High-capacity adsorption and removal of complex volatile organic compounds (VOCs) from real-world environments is a tough challenge for researchers. Herein, a swellable array adsorption strategy was proposed to realize the synergistic adsorption of toluene and formaldehyde on the flexible double hypercross-linked polymers (FD-HCPs). FD-HCPs exhibited multiple adsorption sites awarded by a hydrophobic benzene ring/pyrrole ring and a hydrophilic hydroxyl structural unit. The array benzene ring, hydroxyl, and pyrrole N sites in FD-HCPs effectively captured toluene and formaldehyde molecules through π-π conjugation and electrostatic interaction and weakened their mutual competitive adsorption. Interestingly, the strong binding force of toluene molecules to the skeleton deformed the pore structure of FD-HCPs and generated new adsorption microenvironments for the other adsorbate.
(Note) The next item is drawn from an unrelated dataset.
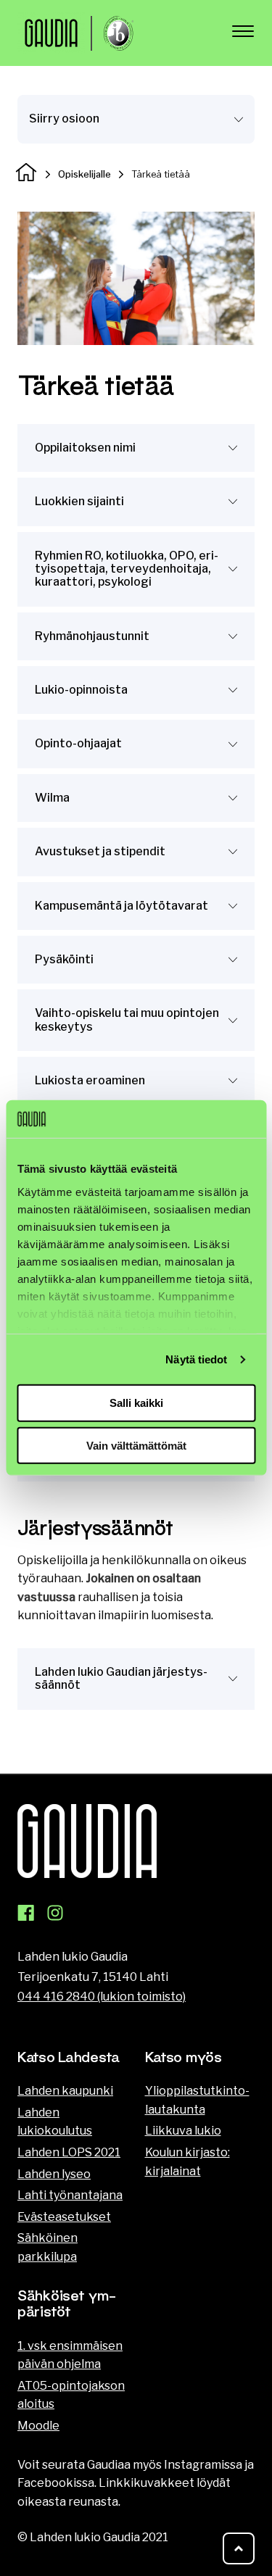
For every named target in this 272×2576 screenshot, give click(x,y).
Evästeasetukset (64, 2217)
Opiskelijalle (84, 174)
This behavior significantly improved the adsorption capacity of FD-HCPs for toluene and formaldehyde by 20% under multiple VOCs. Moreover, the pyrrole group in FD-HCPs greatly hindered H2O molecule diffusion in the pore, thus efficiently weakening the competitive adsorption of H2O toward VOCs. These fascinating properties enabled FD-HCPs to achieve synergistic adsorption for multicomponent VOC vapor under a highly humid environment and overcame single-species VOC adsorption properties on state-of-the-art porous adsorbents. This work provides the practical feasibility of synergistic adsorption to remove complex VOCs in real-world environments.